In case any (hence all) of the above conditions hold for $\Delta$ , the restriction of any ultracomputation $\mathfrak{f}$ over $\Delta$ to any type-shard $\mathfrak{L}[r_{\bullet}]$ is the limit $\mathfrak{f}{\restriction}\mathfrak{L}[r_{\bullet}]=\lim_{n}\gamma_{n}(\cdot){% \restriction}\mathfrak{L}[r_{\bullet}]$ obtained from a sequence $\gamma_{\bullet}\subseteq\Delta$ .
(2)

For arbitrary $\Delta\subseteq\Gamma$ (i.e., $\Delta$ not a priori included in $\Gamma[R]$ for some exhaustive $R$ ), the Limit Exchange condition alone implies that all ultracomputations over $\Delta$ are Sh-extendable.³⁵³⁵35The explicit LE hypothesis that both iterated ultralimits in (6.2) exist is essential when $R$ and the implied pointwise bounds on $\Delta$ are not given a priori.

Proof of Theorem 6.4.

Because of the hypothesis $\Delta\subseteq\Gamma[R]$ , it is quite clear that one may specialize all uses of sizers $r_{\bullet}$ and universal properties of sizers to involve sizers $r_{\bullet}\in R$ only.

In Grothendieck’s Theorem 6.2, let $Y=\mathfrak{L}\subseteq\mathbb{R}^{\mathcal{P}}$ (realcompact) and, for a momentarily fixed $r_{\bullet}\in R$ , let $X=\mathfrak{L}[r_{\bullet}]$ (compact, hence countably compact), and $Z\coloneqq\mathrm{C}_{\mathrm{p}}(\mathfrak{L}[r_{\bullet}];\mathfrak{L})$ . Denote by $\Delta[r_{\bullet}]\subseteq Z$ the set of functions $\gamma_{[r_{\bullet}]}\coloneqq\gamma(\cdot){\restriction}\mathfrak{L}[r_{% \bullet}]$ as $\gamma\in\Delta$ varies. By Theorem 6.2, the condition that all ultracomputations over $\Delta$ are continuous on $\mathfrak{L}[r_{\bullet}]$ is equivalent to the relative compactness of $\Delta[r_{\bullet}]\subseteq Z$ .

Since $Z$ is angelic (Theorem 6.2(1)), assertion (1) follows.

The pointwise boundedness condition 2(a) in Theorem 6.2 is satisfied since $\Delta[r_{\bullet}]$ is pointwise bounded (as $\Delta$ is uniformly confined by assumption); therefore, relative compactness of $\Delta[r_{\bullet}]$ is, in turn, characterized by the Limit Exchange condition (equivalent to 2(b)), so LE is equivalent to the preceding three conditions. Moreover, assertion (2) follows from Theorem 6.2(3).

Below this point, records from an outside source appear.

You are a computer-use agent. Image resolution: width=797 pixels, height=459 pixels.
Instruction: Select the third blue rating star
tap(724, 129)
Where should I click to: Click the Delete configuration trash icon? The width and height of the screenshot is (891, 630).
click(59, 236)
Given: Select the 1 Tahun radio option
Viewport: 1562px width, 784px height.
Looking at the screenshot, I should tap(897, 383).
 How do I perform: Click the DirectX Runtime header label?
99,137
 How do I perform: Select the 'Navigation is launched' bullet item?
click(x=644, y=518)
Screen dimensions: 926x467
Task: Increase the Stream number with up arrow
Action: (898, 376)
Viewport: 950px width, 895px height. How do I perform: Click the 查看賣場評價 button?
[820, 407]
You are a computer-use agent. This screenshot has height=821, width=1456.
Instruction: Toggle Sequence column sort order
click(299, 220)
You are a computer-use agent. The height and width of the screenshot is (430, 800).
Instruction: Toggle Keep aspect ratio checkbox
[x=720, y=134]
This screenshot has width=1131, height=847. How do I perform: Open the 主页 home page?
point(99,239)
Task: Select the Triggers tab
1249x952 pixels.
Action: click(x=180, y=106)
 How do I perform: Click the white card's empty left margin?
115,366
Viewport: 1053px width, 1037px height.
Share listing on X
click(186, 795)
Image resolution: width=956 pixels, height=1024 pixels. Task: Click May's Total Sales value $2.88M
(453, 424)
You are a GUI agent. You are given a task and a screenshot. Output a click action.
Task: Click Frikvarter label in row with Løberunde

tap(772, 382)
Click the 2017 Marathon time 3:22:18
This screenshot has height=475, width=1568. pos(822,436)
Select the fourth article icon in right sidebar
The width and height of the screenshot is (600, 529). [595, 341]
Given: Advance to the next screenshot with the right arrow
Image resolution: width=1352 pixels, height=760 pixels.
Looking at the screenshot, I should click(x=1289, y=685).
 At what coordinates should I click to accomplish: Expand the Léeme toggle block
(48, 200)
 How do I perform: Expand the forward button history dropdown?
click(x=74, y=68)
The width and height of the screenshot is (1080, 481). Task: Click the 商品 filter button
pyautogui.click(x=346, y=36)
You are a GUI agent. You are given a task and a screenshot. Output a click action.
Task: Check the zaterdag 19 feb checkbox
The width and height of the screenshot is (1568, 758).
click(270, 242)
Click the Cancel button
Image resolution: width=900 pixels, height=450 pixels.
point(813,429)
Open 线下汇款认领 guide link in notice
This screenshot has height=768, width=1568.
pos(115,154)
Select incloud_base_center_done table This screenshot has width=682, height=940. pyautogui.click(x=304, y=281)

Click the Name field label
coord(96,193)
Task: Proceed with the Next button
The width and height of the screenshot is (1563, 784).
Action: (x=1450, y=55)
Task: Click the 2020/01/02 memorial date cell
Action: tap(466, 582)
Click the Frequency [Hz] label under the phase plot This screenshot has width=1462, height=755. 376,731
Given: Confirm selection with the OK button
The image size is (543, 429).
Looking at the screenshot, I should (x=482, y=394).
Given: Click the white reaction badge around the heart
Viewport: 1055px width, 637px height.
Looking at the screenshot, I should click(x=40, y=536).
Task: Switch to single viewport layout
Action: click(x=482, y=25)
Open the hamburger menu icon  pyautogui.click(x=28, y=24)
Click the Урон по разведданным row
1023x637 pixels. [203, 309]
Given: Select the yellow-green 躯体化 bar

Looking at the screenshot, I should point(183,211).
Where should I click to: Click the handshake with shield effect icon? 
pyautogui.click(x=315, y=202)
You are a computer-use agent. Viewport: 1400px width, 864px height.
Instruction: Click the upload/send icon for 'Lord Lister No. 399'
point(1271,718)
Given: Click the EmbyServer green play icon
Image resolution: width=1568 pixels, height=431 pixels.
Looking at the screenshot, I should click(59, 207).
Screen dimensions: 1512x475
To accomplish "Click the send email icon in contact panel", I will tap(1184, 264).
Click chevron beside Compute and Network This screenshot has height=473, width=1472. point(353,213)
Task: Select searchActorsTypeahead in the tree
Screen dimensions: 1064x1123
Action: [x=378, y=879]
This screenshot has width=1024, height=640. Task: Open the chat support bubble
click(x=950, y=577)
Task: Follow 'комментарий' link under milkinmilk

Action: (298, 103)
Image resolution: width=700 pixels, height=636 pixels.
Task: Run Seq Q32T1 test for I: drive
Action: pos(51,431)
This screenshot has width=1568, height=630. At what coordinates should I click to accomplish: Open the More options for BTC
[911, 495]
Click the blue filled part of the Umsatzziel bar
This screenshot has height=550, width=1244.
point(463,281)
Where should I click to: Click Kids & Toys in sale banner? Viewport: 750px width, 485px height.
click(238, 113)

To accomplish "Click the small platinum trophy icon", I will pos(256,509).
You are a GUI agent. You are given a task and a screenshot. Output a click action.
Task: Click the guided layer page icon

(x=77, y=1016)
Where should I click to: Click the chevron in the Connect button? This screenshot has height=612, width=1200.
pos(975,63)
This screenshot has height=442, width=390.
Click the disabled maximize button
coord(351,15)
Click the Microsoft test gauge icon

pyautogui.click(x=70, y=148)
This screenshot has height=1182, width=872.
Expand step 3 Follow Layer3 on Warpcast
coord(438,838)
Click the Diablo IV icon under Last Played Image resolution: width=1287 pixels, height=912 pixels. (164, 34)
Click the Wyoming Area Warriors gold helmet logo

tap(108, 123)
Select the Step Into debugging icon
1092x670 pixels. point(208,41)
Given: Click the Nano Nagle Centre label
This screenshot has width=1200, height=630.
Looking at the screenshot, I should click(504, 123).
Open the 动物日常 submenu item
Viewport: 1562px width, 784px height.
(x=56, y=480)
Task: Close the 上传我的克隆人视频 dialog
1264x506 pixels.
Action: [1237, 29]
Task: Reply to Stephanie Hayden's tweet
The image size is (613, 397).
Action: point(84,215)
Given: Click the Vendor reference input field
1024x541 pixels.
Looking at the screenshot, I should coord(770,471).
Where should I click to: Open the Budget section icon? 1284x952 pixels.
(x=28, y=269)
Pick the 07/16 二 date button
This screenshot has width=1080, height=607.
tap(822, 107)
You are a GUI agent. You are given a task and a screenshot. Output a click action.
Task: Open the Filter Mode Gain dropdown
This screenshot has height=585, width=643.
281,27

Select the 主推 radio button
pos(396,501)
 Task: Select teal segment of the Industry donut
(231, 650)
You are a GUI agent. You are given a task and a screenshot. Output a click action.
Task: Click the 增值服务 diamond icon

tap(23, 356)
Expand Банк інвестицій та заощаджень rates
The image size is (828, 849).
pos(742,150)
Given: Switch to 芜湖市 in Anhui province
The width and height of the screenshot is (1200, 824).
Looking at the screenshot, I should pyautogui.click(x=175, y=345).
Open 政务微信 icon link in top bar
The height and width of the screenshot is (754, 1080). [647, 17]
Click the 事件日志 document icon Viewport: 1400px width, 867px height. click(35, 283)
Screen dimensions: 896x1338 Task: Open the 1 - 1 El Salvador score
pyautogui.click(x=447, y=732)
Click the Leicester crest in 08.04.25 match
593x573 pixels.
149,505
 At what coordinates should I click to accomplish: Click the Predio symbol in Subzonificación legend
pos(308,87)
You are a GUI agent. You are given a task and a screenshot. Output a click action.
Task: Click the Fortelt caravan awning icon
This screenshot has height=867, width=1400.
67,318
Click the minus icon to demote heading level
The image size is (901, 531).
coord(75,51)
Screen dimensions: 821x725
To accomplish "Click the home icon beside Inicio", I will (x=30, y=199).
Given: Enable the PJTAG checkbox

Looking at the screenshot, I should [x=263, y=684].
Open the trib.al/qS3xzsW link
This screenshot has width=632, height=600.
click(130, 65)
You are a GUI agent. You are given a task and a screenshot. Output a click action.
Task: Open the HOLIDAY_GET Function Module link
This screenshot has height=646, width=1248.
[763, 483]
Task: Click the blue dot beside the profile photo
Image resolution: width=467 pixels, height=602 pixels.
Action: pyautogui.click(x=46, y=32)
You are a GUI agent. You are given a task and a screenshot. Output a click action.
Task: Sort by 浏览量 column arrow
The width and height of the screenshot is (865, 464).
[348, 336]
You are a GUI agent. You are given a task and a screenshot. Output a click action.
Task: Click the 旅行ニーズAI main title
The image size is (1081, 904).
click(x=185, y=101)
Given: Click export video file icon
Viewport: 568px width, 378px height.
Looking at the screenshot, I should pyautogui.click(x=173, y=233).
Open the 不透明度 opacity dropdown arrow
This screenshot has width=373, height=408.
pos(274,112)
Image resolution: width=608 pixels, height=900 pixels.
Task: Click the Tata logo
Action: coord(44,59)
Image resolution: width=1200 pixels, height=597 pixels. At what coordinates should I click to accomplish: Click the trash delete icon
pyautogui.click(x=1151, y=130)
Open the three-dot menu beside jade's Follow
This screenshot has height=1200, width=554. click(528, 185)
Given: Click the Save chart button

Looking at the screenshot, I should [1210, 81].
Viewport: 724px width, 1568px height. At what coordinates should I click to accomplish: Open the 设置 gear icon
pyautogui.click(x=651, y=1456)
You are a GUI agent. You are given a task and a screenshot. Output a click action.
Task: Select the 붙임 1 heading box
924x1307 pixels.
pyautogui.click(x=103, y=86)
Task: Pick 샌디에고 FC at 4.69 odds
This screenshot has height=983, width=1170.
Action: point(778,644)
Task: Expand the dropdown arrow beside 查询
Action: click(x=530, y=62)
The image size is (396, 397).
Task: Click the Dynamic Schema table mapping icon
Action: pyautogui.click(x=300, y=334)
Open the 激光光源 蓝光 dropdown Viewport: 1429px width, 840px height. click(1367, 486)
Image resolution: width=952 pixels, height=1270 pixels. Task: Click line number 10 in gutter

Any feature $P\circ\mathfrak{f}:L\to\mathbb{R}$ of any transition-in-type $\mathfrak{f}:L\to\mathfrak{L}$ , if uniformly approximable on some shard $L[r_{\bullet}]$ by polynomials $\psi$ —any of which has a unique extension to a continuous real function on $\mathfrak{L}$ , bounded on $\mathfrak{L}[r_{\bullet}]$ —must necessarily extend continuously to $\mathfrak{L}[r_{\bullet}]$ . Letting $P\in\mathcal{P}$ and $r_{\bullet}$ vary, we see that a definable ultracomputation is necessarily Sh-continuous: UA implies uExt. Reciprocally, by the Stone-Weierstrass Theorem, every continuous real function $\mathfrak{L}[r_{\bullet}]\to\mathbb{R}$ is uniformly approximable by polynomials in predicates $P\in\mathcal{P}$ (because these predicates separate points of $\mathfrak{L}[r_{\bullet}]$ ), i.e., by polynomials without parameters. Therefore, any Sh-continuous ultracomputation is definable without parameters: uExt implies UA. ∎

Remarks 6.5.

(1)

The extendibility condition (uExt) in Theorem 6.4 may be regarded as auxiliary in proving the equivalence LE $\Leftrightarrow$ UA. The implication UA $\Rightarrow$ LE is not difficult to prove directly: On the one hand, UA $\Rightarrow$ uExt by the straightforward argument in the proof above. Afterward, uExt $\Rightarrow$ LE follows easily: uExt implies that every ultracomputation $\mathfrak{f}\coloneqq\operatorname{\mathcal{U}lim}_{n}\gamma_{n}(\cdot)$ is continuous on any compact $\mathfrak{L}[r_{\bullet}]$ , and LE simply states the continuity of $\mathfrak{f}$ at ultralimit points of the form $\mathfrak{v}\coloneqq\operatorname{\mathcal{V}lim}_{n}\operatorname{tp}(v_{n})% \in\mathfrak{L}[r_{\bullet}]$ for arbitrary state sequences $(v_{n})\subseteq L[r_{\bullet}]$ .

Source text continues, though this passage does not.